Dataset with two sources of induced variations We consider the data generated with the individual variation at level $\beta =0.02$ and two sources of induced variations as mutant6 and mutant10 in [5]. Additional file 1: Table S4 indicates using a 2-component model. The CP model with two components explains 91.89% of the data. From the subjects mode shown in Fig. 10c, we observe that the first component separates the abnormal_mutant10 subjects from the remaining subjects while the second component separates the normal subjects from the abnormal_mutant6 subjects. This makes sense since all the metabolites except for HDL-CE have a large coefficient on the first component in the metabolites mode, and we can see from Fig. 10a that for these metabolites, the blue lines and the red lines in the preprocessed data are quite close and they are clearly separated from the green lines. While metabolite HDL-CE has the largest absolute score on the second component and the blue lines are clearly separable from the other lines for metabolite HDL-CE as shown in Fig. 10a. Combining the plots in the metabolites and time mode (Fig. 10b), we observe that the model captures two main types of dynamics, i.e., one that increases fast to the steady state (the second component) shown in metabolite HDL-CE and one that increases slowly towards the steady state (the first component) shown in most of the remaining metabolites.

Conclusion

In this paper, we have explored tensor factorizations for analyzing dynamic metabolomics data generated through simulations of dynamic systems. The basic idea for such methods, including the CP and Paralind model, is to extract the commonality between the subjects, i.e., the common dynamic behaviors. The dynamic behavior of metabolic systems as encountered in practice depends on (i) sizes of different sources of variation, and (ii) the structure of the system itself, i.e., the topology of the metabolic network as well as sizes of the kinetic constants. Using dynamic systems of increasing complexity, namely, a linear open system, a yeast glycolysis model and a human cholesterol model, we have studied the structure of the system as well as different sources of variation, and demonstrate how well CP and Paralind models capture the underlying dynamics in different settings. In all cases of enough commonality that we have studied, we can model the three-way data with relatively simple multiway models, i.e., the CP and Paralind models. These models manage to detect the interventions in the data, which is reflected by the successful capture of the changes in relations between metabolites, as shown by the jump changes in the factor plots of the metabolites. A detailed account of the relationship between the metabolic network (topology and connection strengths) and the factor loadings of the metabolites in CP or Paralind models is the subject of follow-up research. In most cases, we can also explain and understand the extracted patterns from the underlying in silico model. However, individual differences in dynamic behavior can be enormous in practice, e.g., in challenge tests [41]. This means that in a limited number of sampled individuals, there will be some with idiosyncratic behavior. We have demonstrated in our experiments that this idiosyncratic behavior is more of an undersampling problem.

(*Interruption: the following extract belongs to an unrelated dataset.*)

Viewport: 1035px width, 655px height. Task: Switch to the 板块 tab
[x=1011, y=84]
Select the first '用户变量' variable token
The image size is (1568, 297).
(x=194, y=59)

The choice between a CP and a Paralind model depends on the data characteristics, and this, in turn, depends on the two aspects (i) and (ii) discussed in the above paragraph. In this paper, we present good diagnostics to select a proper model in practice. For data with small individual variation and sources of induced variations that have similar effects on the dynamic behavior, we use the Paralind model (due to linear dependence factors in the CP model); for data with large individual variation or data with various induced variations, we demonstrate that CP models work well.

For more complex cases such as dynamic systems with delays or with different dynamics due to significant differences in induced variation or with large idiosyncratic behavior, we may need more complex multiway models such as PARAFAC2 [42] or Restricted Tucker [33]. Also, for cases, where we are interested in time-evolving metabolites [10], PARAFAC2 is expected to reveal those by capturing evolving factor matrices in the metabolites mode. It may also be worth considering mixed effect three-way models accounting for the random variation among the individuals.

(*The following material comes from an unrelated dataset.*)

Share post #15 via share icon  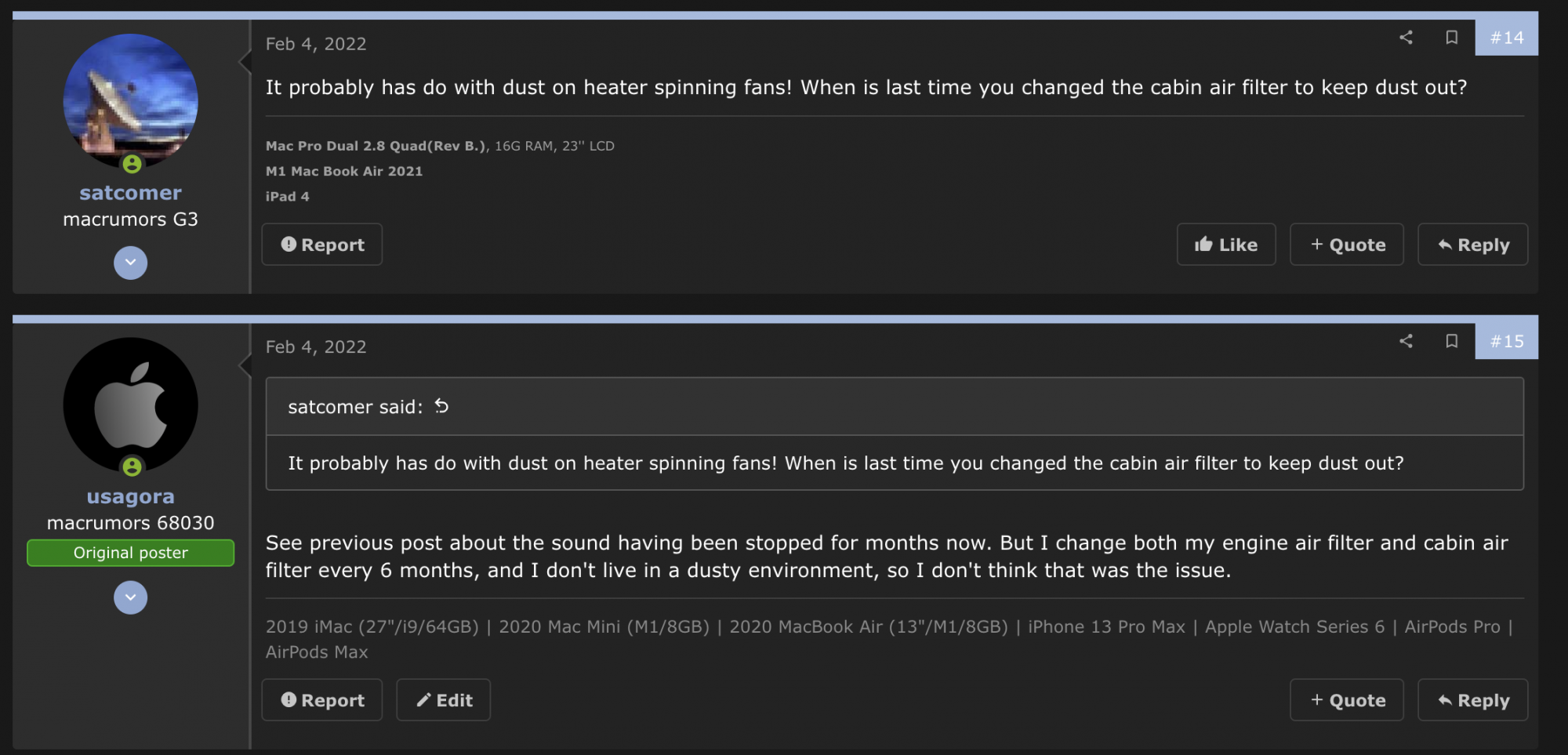tap(1406, 340)
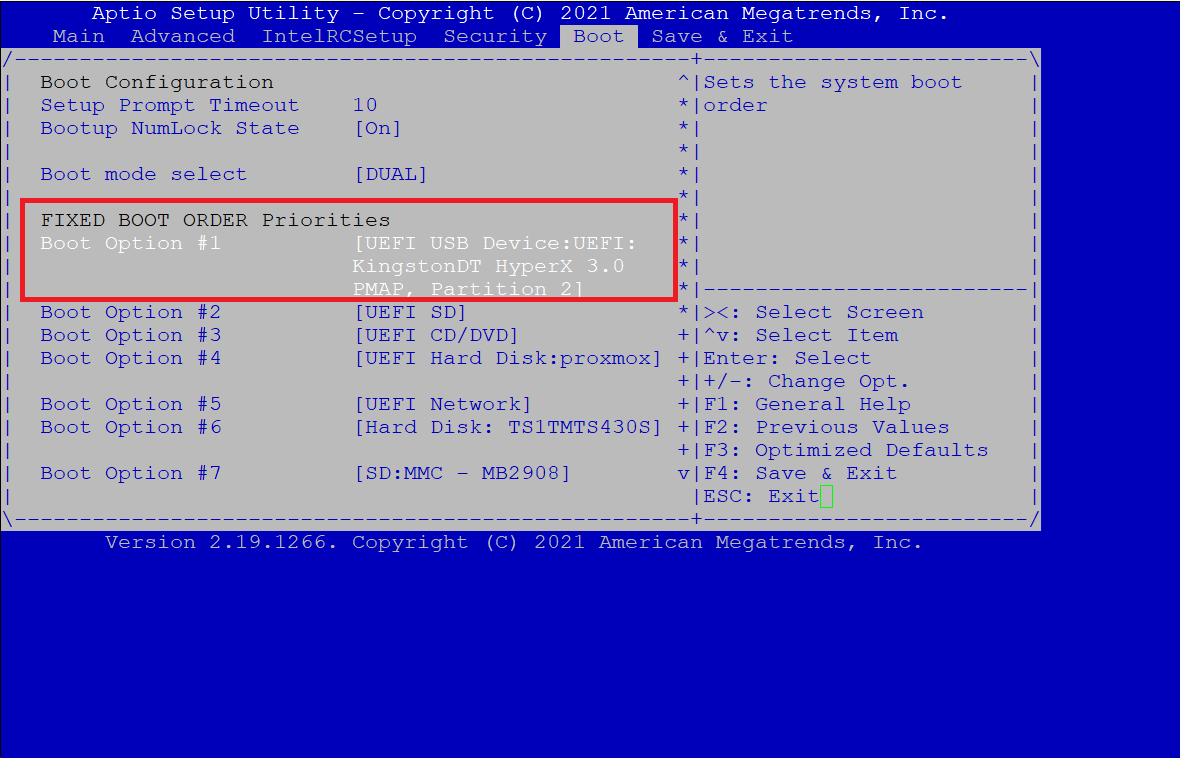Image resolution: width=1184 pixels, height=759 pixels.
Task: Click the ESC: Exit hint
Action: click(761, 496)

This simulation study is motivated by the analysis of a real dynamic metabolomics dataset. In real data, the underlying dynamic network is unknown and the data set size is larger, e.g., the number of metabolites and subjects is in the order of hundreds. CP models are still expected to reveal the main patterns of variations as well as the corresponding temporal profiles, as we plan to demonstrate with our findings on a real metabolomics challenge test dataset. The methods could also be scaled up to larger data sets [43, 44] (with thousands of or more variables in each mode) if such large-scale dynamic metabolomics data sets were to be available in the future.

While we focus on only the analysis of dynamic metabolomics data in this paper, future work includes joint analysis of multiple omics data sets [45] through extensions of tensor factorizations to coupled matrix and tensor factorizations [46].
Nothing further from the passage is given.